Entitlement and gratitude go hand in hand. In fact they are both sides of the same coin. It is up to us to flip the coin and choose which side is up. Entitlement infers the blindness of assuming that we deserve what we receive. That we paid with the dues of our devotion. That we earned the right of karmic retribution. That we are part of the enlightened spiritual group which brings light and lightness of being to a world and our personal bubble. That we get what we spread with our thoughts and deeds. That sickness and mental disparity are a result of diminishing thoughts and desperate actions.
Gratitude is possible when we acknowledge that we are not the demons of negative thinking and deeds. That the power of appreciation opens the closed doors of ego and illusion of personal power. That the power of positive thinking and tiny deeds of kindness ward off these illusions. That gratitude is a force of tremendous force.
Waking up in the morning many Jewish people immense their fingers in water and recite Modei Ani, the prayer which thanks the Holy One for returning the soul, their soul back into the body after having been recharged in nocturnal journeys. Specific prayers are designed to say before we eat, drink, go to the bathroom, watch lightening cross the dark skies, experience rain for the first time of the season, sign a contract for a new job, travel to near and far places. Prayers for a sick child include renaming the child so that the angel of death will not take the living soul out of the sickened body. Appreciation and gratitude for a new piece of clothing, catching the moment a flower blooms after its arduous winter’s sleep, eating a special fruit for the first time each season, reunions with friends and family from both near and far are included in these lists of gratitude prayers.
For me gratitude is of tremendous benefit to my daily life. It is not that I recount prayers all day and night, in an automatic robot response. The guidelines for gratitude have been presented to me by my friends and teachers throughout the years. Learning the difference between the inclination to the good and the inclination to the bad (Yetzer Tovah and Yetzeh Ra) have helped me to delve into my core being. This secret veil of self reflection while connecting the dots to my thoughts and deeds have encouraged me to express gratitude for all that is being presented to me. I am learning the subtle variations between entitlement and gratitude each and every day.
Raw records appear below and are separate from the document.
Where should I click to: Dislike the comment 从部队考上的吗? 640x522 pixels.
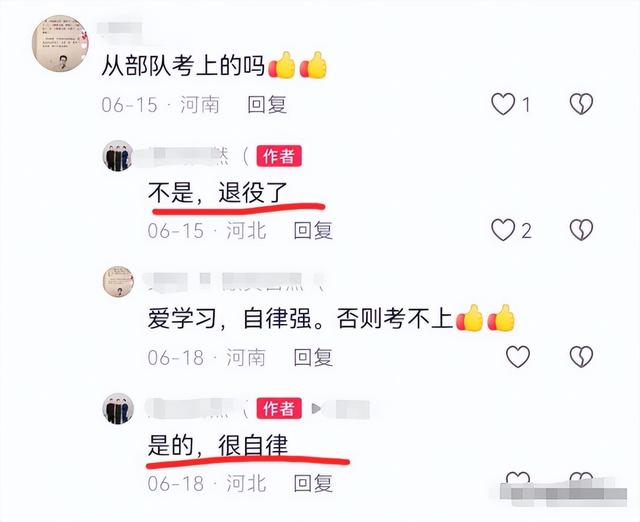581,104
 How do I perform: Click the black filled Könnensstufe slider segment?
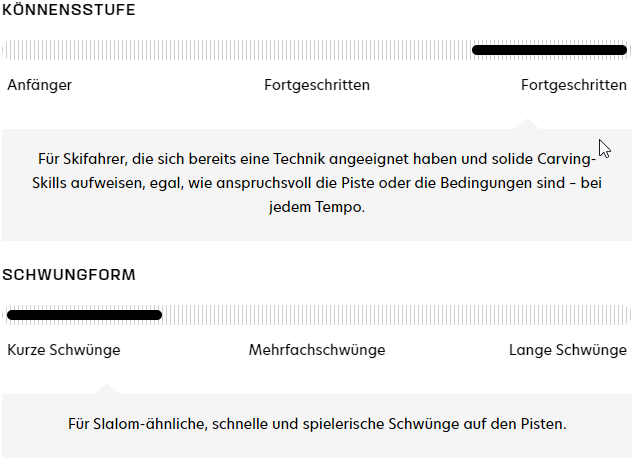click(x=549, y=50)
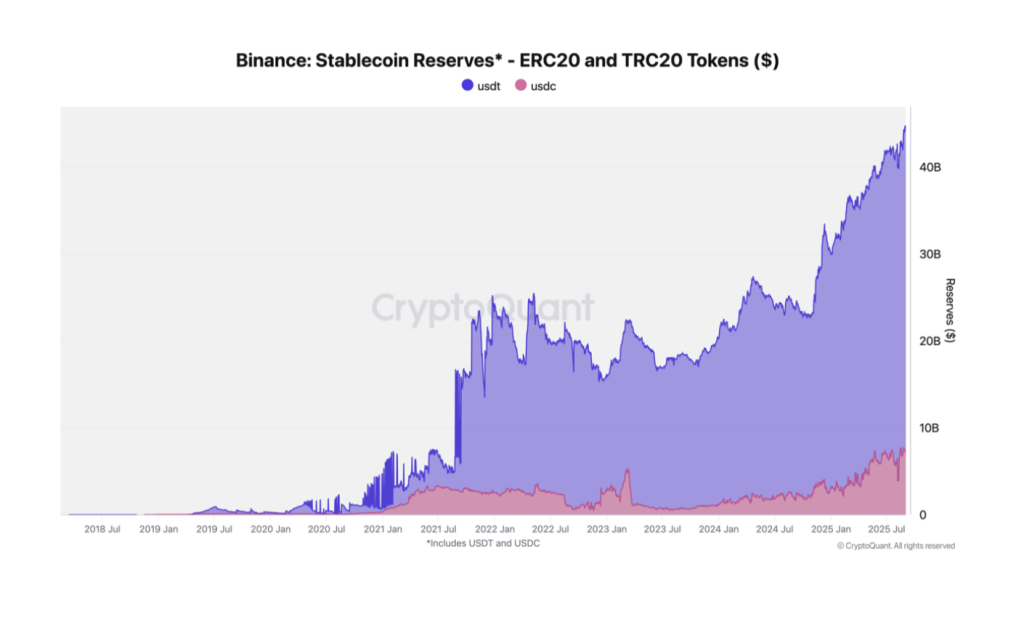Click the CryptoQuant copyright notice
1024x619 pixels.
coord(895,545)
Let me share the latest adventure in my life. My Canta was stolen last Wednesday night. It was found with the help of Google maps, the security system and the police men and women of Amsterdam within seven hours. Baruch Hashem (Blessed is His Name). I called Waaijenberg, with the request to pick up the Canta and take it to their workplace for reparations. They agreed and arrived within an half hour. Baruch Hashem. Monday afternoon I went to pick the Canta up at Waaijenberg. The ignition was jammed and a new one was installed. Baruch Hashem. Lucky me that I was able to pay for the repairs and now need to fill out the insurance papers. Baruch Hashem. I drove home, praising the people who had helped me and my chariot canta. Gratitude for the quick recovery and speedy work of the helpers. Baruch Hashem. Now I look out of my street window every hour to make certain that my Canta is still here. It is. Baruch Hashem!